• _Exercise input_
^^^^
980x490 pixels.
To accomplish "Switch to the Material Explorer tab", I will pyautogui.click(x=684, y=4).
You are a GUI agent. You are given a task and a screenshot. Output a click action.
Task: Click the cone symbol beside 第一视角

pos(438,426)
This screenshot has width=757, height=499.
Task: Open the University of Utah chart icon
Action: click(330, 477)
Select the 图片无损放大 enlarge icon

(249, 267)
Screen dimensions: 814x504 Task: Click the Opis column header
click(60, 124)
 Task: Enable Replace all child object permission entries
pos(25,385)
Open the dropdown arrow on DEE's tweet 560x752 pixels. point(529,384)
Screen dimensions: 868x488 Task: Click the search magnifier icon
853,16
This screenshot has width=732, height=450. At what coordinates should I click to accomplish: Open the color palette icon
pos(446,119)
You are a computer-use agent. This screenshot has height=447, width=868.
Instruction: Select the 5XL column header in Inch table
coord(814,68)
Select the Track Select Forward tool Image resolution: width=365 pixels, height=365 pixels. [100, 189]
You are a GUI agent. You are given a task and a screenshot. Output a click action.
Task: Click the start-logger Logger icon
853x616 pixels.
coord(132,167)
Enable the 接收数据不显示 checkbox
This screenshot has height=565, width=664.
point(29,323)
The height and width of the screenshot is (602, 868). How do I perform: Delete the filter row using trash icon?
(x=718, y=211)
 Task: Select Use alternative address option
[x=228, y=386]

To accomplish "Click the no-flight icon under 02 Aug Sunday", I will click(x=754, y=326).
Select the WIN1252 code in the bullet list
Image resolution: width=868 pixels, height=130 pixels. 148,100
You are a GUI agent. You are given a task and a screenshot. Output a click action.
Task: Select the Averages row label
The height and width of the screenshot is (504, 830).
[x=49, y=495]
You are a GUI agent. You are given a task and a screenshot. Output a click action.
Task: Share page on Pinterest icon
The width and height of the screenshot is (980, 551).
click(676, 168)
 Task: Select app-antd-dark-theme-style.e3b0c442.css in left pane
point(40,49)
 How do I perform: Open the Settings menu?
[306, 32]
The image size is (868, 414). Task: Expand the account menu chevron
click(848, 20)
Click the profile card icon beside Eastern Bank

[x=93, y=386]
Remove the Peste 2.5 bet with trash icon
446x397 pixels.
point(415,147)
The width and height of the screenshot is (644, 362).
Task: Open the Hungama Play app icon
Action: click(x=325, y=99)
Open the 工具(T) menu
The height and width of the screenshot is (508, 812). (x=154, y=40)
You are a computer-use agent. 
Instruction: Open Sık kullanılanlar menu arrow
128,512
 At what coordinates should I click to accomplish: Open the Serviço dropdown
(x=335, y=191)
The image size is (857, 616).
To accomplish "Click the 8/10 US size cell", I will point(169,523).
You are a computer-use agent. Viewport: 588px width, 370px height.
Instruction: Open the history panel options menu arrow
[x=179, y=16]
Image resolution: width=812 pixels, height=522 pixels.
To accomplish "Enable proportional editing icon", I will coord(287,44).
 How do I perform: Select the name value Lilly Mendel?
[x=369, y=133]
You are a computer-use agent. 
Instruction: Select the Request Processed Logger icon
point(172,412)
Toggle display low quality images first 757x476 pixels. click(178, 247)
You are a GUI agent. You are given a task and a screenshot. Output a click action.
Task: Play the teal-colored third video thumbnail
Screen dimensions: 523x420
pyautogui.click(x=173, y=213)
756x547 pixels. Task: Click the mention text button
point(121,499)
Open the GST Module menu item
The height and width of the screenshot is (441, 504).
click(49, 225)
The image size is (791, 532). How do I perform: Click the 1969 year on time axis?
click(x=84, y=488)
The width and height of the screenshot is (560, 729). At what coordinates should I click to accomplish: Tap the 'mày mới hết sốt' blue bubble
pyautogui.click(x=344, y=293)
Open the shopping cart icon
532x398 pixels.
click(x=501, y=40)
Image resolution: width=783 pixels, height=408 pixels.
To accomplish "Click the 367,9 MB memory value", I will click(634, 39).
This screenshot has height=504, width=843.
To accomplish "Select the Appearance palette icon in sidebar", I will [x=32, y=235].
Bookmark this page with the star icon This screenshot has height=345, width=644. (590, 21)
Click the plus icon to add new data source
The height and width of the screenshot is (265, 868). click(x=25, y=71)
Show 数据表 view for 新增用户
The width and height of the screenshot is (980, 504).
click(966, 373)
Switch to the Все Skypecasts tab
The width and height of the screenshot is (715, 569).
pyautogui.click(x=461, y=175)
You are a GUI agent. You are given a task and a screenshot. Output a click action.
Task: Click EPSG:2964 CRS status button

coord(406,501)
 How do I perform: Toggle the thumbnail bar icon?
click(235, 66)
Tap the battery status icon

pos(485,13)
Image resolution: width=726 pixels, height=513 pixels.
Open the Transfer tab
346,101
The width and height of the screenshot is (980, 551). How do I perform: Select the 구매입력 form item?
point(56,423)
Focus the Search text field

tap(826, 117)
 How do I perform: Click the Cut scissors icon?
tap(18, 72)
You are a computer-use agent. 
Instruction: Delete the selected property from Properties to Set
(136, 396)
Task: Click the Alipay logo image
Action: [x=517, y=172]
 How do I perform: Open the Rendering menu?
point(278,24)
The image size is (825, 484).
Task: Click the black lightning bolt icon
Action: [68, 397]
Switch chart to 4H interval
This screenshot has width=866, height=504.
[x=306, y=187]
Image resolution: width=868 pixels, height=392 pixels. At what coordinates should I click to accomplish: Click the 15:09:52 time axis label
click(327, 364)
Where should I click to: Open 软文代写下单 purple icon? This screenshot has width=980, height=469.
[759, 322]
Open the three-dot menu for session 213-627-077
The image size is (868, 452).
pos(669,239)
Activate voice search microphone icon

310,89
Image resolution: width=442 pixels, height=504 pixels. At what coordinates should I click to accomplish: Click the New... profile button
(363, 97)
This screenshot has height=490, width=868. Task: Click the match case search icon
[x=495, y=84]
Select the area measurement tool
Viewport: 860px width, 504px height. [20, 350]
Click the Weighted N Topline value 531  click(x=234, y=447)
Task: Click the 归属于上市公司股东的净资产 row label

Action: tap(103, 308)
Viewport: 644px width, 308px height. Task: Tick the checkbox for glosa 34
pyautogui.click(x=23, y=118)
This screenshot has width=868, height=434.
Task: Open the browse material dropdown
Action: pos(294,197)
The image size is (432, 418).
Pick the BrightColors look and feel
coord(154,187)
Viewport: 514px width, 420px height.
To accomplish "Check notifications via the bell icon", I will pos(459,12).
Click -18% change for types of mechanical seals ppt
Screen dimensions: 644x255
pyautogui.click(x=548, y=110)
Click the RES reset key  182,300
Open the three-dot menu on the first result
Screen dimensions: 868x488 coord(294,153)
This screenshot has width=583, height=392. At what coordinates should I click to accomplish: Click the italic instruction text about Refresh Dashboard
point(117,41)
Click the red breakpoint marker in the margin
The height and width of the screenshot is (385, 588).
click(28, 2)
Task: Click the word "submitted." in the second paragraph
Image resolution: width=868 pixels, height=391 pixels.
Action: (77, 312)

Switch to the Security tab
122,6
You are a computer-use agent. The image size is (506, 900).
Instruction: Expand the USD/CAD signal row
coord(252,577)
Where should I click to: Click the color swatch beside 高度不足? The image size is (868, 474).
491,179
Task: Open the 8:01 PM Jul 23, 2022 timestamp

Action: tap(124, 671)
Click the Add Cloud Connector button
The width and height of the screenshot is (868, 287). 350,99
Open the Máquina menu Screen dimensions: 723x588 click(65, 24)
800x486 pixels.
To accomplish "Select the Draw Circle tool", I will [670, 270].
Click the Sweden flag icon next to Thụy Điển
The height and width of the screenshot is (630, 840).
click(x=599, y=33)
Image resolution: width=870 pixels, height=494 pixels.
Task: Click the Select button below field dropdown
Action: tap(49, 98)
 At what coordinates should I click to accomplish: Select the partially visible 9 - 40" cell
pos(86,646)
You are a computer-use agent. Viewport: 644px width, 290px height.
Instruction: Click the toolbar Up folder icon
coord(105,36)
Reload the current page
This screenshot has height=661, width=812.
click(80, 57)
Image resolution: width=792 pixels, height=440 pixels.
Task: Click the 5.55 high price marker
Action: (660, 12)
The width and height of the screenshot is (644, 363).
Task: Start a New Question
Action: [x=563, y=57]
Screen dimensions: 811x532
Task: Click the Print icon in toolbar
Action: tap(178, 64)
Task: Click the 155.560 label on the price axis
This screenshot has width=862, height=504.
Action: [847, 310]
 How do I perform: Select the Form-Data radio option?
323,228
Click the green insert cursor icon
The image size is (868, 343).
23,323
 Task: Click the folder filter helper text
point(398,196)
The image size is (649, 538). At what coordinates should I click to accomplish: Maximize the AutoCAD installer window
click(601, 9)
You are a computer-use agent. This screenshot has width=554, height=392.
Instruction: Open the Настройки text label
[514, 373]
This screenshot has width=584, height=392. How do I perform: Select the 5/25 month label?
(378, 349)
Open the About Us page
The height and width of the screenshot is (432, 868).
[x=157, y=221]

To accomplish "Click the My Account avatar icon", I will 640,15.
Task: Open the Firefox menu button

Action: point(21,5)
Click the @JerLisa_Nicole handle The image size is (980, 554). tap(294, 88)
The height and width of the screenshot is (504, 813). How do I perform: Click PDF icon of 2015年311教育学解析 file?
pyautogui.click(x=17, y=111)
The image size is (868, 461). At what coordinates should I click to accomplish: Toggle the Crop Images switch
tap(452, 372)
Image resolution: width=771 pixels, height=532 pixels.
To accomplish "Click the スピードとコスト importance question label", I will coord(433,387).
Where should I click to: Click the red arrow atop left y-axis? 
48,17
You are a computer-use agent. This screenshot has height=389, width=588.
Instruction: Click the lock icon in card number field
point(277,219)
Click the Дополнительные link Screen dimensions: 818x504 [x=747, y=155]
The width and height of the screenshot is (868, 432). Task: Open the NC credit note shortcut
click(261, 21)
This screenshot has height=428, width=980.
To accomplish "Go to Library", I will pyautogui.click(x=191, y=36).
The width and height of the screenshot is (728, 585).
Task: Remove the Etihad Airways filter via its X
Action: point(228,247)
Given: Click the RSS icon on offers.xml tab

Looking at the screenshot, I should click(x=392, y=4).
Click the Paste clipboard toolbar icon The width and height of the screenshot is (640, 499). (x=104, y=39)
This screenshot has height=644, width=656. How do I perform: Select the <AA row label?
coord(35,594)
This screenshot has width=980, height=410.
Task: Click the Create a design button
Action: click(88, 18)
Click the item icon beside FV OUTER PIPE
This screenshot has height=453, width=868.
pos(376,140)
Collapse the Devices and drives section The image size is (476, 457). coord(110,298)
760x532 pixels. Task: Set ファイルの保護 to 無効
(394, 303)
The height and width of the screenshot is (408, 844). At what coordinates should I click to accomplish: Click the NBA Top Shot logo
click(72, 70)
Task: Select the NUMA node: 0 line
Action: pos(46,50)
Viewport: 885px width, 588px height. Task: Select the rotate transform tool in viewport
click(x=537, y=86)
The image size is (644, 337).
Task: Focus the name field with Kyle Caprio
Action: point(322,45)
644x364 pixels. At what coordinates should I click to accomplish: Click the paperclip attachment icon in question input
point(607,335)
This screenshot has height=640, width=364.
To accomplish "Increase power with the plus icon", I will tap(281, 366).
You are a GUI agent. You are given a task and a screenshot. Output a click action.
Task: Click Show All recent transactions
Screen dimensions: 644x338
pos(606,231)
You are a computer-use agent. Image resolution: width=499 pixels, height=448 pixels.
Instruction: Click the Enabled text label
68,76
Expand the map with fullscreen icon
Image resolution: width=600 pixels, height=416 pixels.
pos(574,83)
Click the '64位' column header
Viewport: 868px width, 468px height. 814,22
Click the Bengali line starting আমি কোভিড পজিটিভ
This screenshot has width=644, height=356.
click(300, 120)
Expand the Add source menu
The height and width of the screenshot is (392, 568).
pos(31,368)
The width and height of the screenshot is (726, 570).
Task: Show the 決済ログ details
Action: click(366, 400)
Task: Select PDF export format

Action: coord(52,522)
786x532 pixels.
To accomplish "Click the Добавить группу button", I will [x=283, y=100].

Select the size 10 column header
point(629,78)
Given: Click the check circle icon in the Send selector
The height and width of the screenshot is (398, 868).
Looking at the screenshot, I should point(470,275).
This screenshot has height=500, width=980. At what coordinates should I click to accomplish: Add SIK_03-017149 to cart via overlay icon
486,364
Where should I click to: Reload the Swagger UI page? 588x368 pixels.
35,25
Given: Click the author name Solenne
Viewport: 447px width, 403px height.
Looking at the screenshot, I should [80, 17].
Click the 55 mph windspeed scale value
^^^^
• _Exercise brief_
Return each line of the material in which the string "computer" can be found.

• _Task output_
You are a computer-use agent. This screenshot has height=447, width=868.
You are a computer-use agent. 
You are a computer-use agent. Viewport: 588px width, 370px height.
You are a computer-use agent. 
You are a computer-use agent. 
You are a computer-use agent. The image size is (506, 900).
You are a computer-use agent. Viewport: 644px width, 290px height.
You are a computer-use agent. This screenshot has width=554, height=392.
You are a computer-use agent. This screenshot has height=389, width=588.
You are a computer-use agent. Image resolution: width=499 pixels, height=448 pixels.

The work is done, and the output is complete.